Ex-Loaded editor says mag was ‘gateway’ to hard porn

By Andrew Pugh

Martin Daubney has admitted being ‘secretly ashamed’of editing the lads’ mag Loaded.

Daubney, who edited the magazine between 2002-2010, also conceded that it could be a ‘gateway’to harder pornograpy.

Writing in the Daily Mail, he said that ‘such thoughts came home to roost’in 2009 when he first became a father.

‘It had such an effect on me and changed my views so forcibly that within a year I’d quit a dream job that, for me, had become a moral nightmare,’said Daubney.

‘When I look back now, I see we were severely pushing the envelope of what was considered decent.

‘We were normalising soft porn, and in so doing we must have made it more acceptable for young men to dive into the murky waters of harder stuff on the internet. And, for that, I have a haunting sense of regret.”

IPC Media completed the sale of Loaded to Vitality Publishing in 2010. In common with most other Lads’ Mag titles, circulation has collapsed in recent years. In 2000 it had a monthly sale of over 350,000, but the most recent ABC figures for Loaded show circulation was down 30 per cent to 34,505.

In April the magazine was sold to former lawyer and adult film producer Paul Baxendale-Walker two weeks after its former owner Vitality entered administration with debts of almost £1m.
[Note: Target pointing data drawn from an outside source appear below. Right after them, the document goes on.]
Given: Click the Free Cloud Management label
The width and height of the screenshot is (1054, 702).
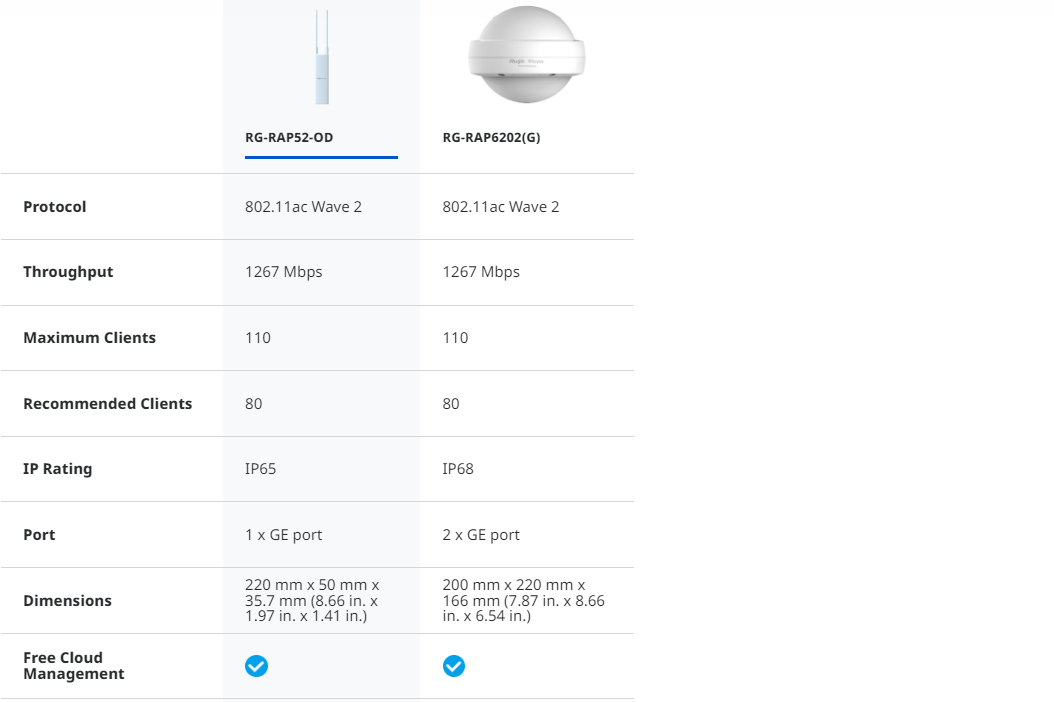Looking at the screenshot, I should 73,666.
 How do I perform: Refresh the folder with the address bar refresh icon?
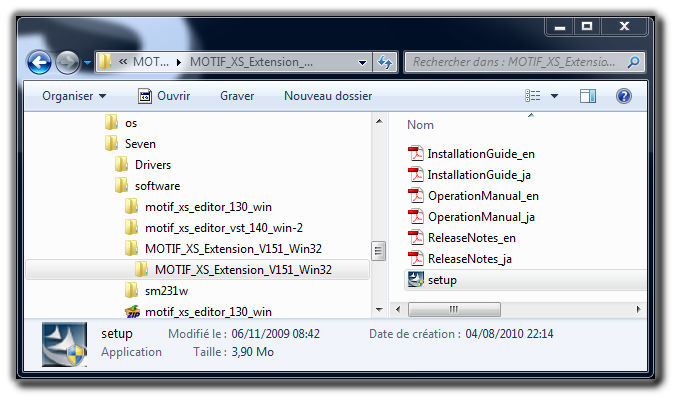(385, 62)
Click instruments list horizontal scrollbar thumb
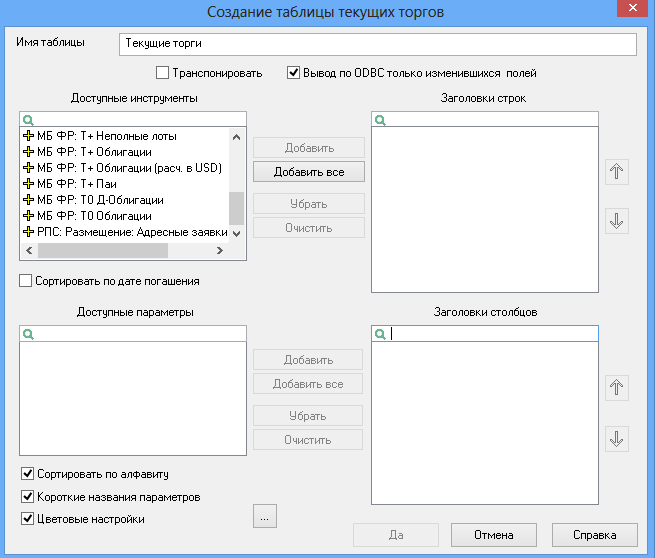Viewport: 655px width, 558px height. click(103, 251)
And last month it emerged that former News of the World news editor Ian Edmondson is set to become its new editor.

Daubney admitted that as Loaded’s sales plummeted, ‘the magazine was getting grubbier to the point where even I didn’t want to be seen with it on the Tube”, but that he became a ‘skilled defender of the indefensible”.

This included winning debates at Durham University Debating Society and the Oxford Union Debating Society,

Following the birth of his first child Sonny, however, Daubney said his life had ‘become a charade, switching between diametrically-opposed extremes – nipples by day and nappies by night”.
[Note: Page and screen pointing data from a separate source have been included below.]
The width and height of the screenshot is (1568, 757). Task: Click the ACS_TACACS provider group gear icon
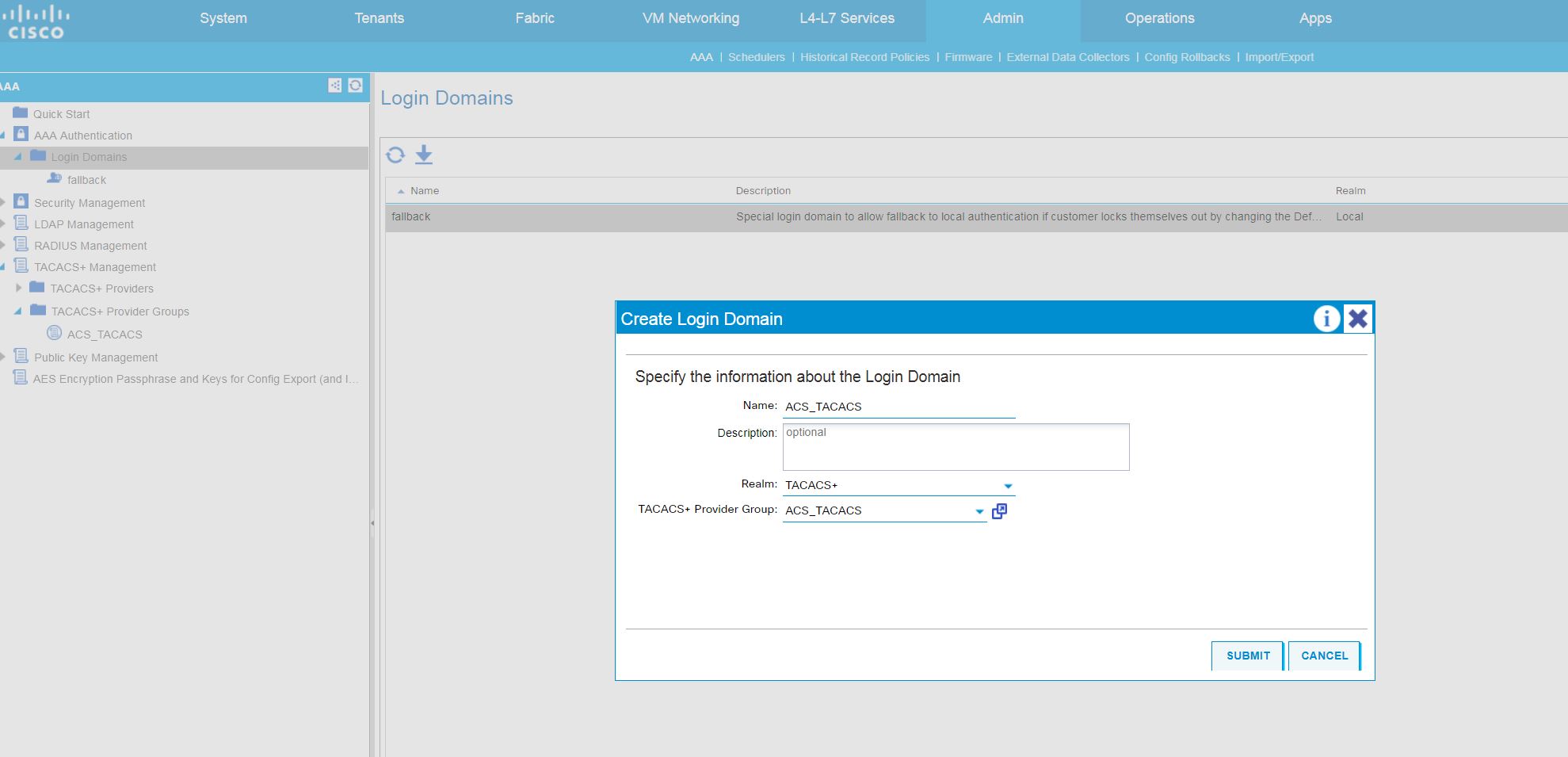(53, 334)
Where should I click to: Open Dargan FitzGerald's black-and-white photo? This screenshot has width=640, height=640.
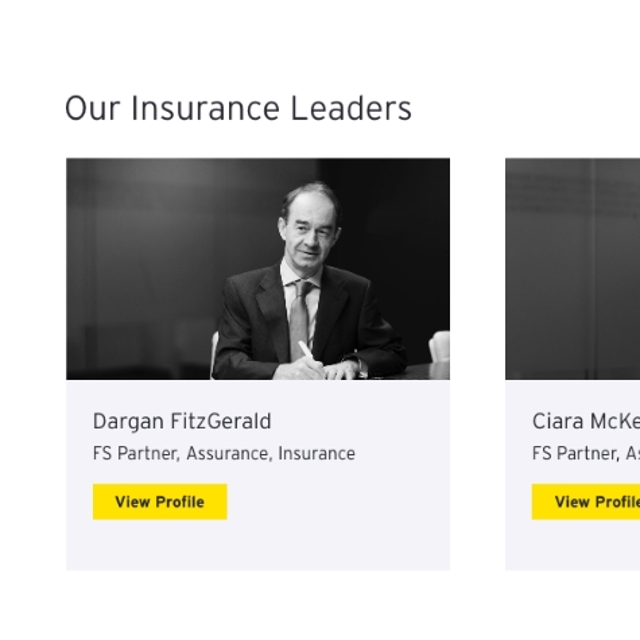point(258,268)
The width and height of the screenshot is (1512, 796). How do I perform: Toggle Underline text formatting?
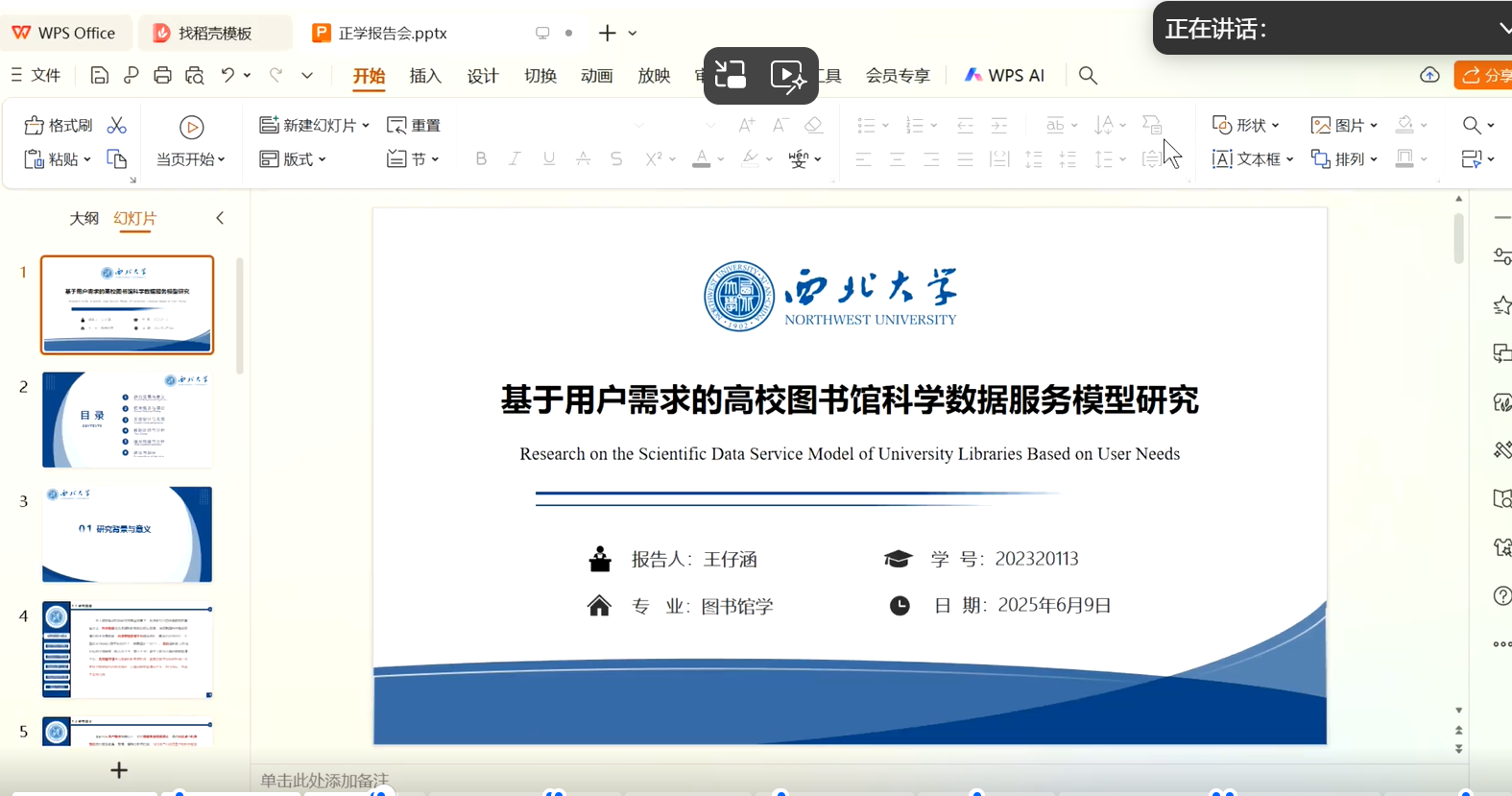point(548,159)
‘I started seeing the women in my magazine not as sexual objects, but as somebody’s daughter. Some of Loaded’s models had children themselves, and I’d think ‘what’s your kid going to think of you when they’re old enough to understand Mummy used to get her boobs out for a living?’

‘To think that the girls who posed for our magazine had once had their nappies changed, had once been taught to take their first steps and had once been full of childlike hope . . . it was almost heartbreaking.”

According to Daubney, he quit in July 2010 when it was announced that the magazine was being sold to a ‘small publisher with a murky reputation. It was the excuse I needed to leave. ‘I woke up and thought ‘I can’t do this any more’ and quit.”

He added: ‘I suddenly wanted to vanish and do something decent with my life. I became a house dad, which fulfilled me more than Loaded ever had.

‘Now, nearly two years on, I am ashamed at the way I used to defend my magazine.’

Daubney claimed that during his time at the helm he and his team were kept in a ‘morally-retarded state’and ‘became numbed to nudity”.

The Mail has recently been campaigning for new rules forcing internet users to opt in if they want access to pornography, and Daubney said he ‘couldn’t be more emphatic in my support”.

Writing for Press Gazette in November 2010, Daubney said the high point of his career at Loaded was the debate at the Oxford Union: ‘I won, too, trouncing Times dinosaur Libby Purves and Loose Woman Carol McGiffin on the topic of censorship of the female form. I’ve always fiercely believed in freedom of expression, but everybody just thought we were thick beer monsters.

‘We weren’t: we were intelligent working class lads who don’t like being told how to think by the sneering intellectual snobs of our so-called liberal media. I won by a majority of 3:1, and my mum and dad were in the audience in that historical debating hall, crying with pride.”